The group began Conference Ten, the high point of Cassian teaching on imageless and unceasing prayer. Cassian sets the stage by seeking to put the notion of imageless prayer in highest possible relief through giving an account of the monk Serapion's fall into the anthropromorphite heresy. Serapion's mind becomes cluttered with the erroneous and deadly image of a God with human contours; unable to let go of the confines of what the imagination and intellect can construct to be drawn by faith into the intimacy and mystery of the Triune God. It is through the pathos of this story that Cassian brings his readers to see the beauty of pure prayer and the unbroken communion with God it promises. When such prayer is attained, everything a person does is God. And this, which is the end of all perfection, is equivalent to transforming one's whole life into a single and continuous prayer.
Along with Cassian and Germanus, we came to the end of the first conference on prayer with Abba Issac, where discussion focussed on the different origins of tears (consciousness of one's own sins, fear of Gehenna, the sins of others, and the hardships of this life in the face of a deep longing for heaven). Tears are to be fostered as a part of compunction, but never forced once one has reached deeper level of prayer, so as not to focus on things of lesser importance.
Continuing our discussion of Conference Nine, we picked up with Abba Isaac's exposition of the final petitions of the Our Father: "And subject us not to the trial . . . but deliver us from evil." Trial is an inevitable part of the human condition and the spiritual life, but we seek in such trials the protection of God and the grace of perseverance and long-suffering so as not to succumb to the evil of the loss of our faith or to act in a way contrary to God's will. We ask not to be tried beyond our capacity.

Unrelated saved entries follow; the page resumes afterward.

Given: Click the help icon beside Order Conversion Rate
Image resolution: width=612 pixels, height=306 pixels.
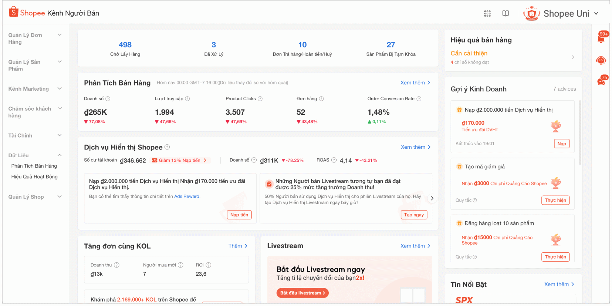Looking at the screenshot, I should point(419,99).
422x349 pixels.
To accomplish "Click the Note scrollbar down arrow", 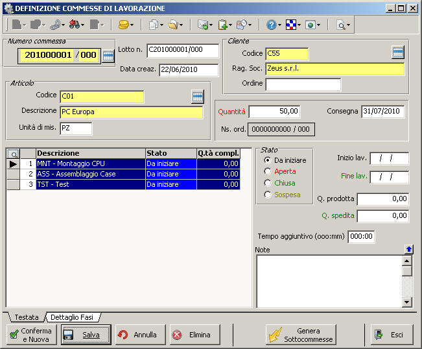I will (407, 302).
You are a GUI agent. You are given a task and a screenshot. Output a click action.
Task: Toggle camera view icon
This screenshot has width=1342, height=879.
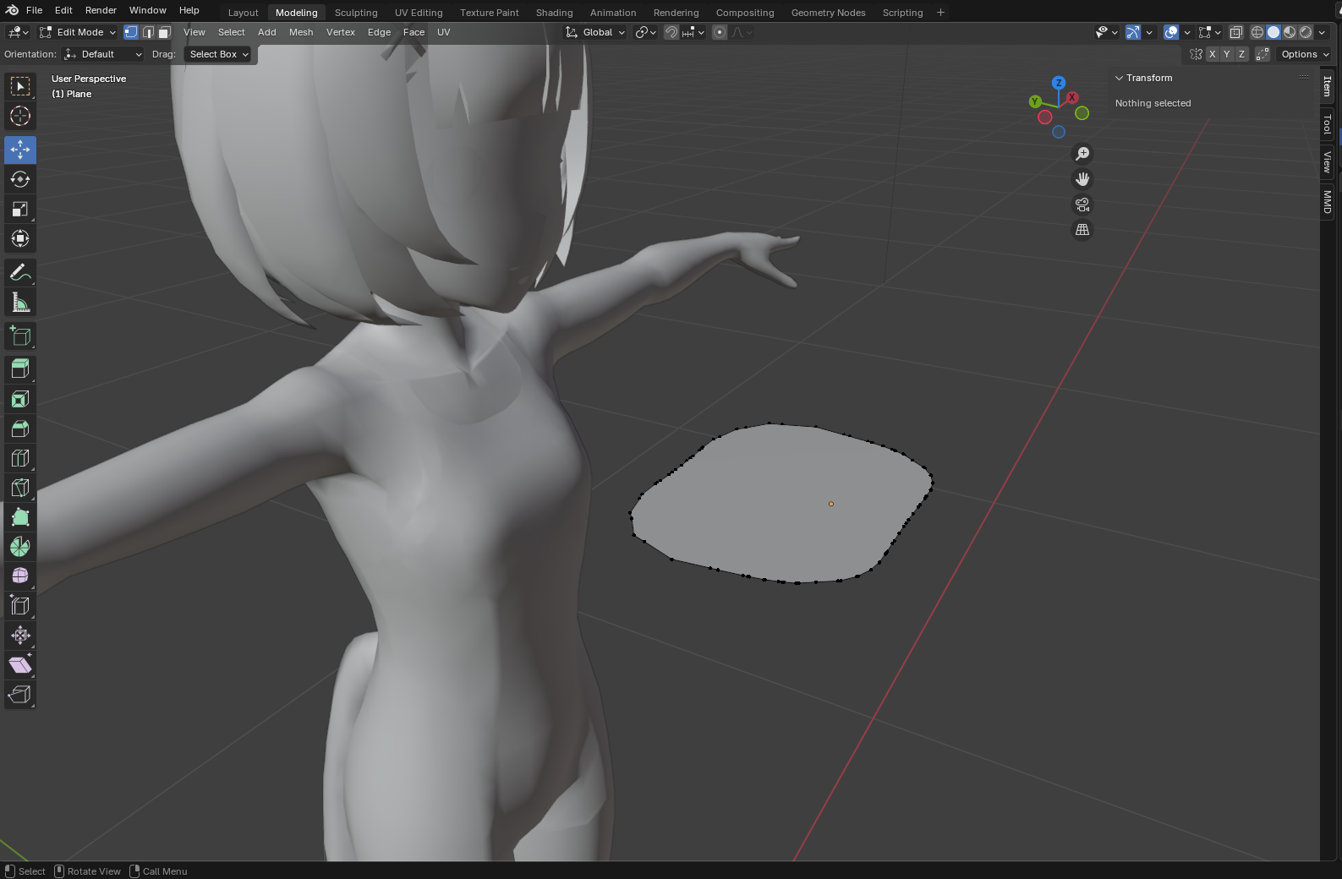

The group continued to discuss Abba Isaac's breathtaking exposition of the "Our Father"; considering the third, fourth and fifth petitions. The beauty of his words are only equaled by their challenge. We are called to desire above all to live the "angelic" life (to be wrapped in our desire to fulfill God's will in every aspect of our lives), to seek to nourish ourselves upon His Word (discerning the gift that we receive daily and receiving it with reverence and awe), and to cry out for God's forgiveness (understanding that the mercy we receive depends on the mercy we offer to others).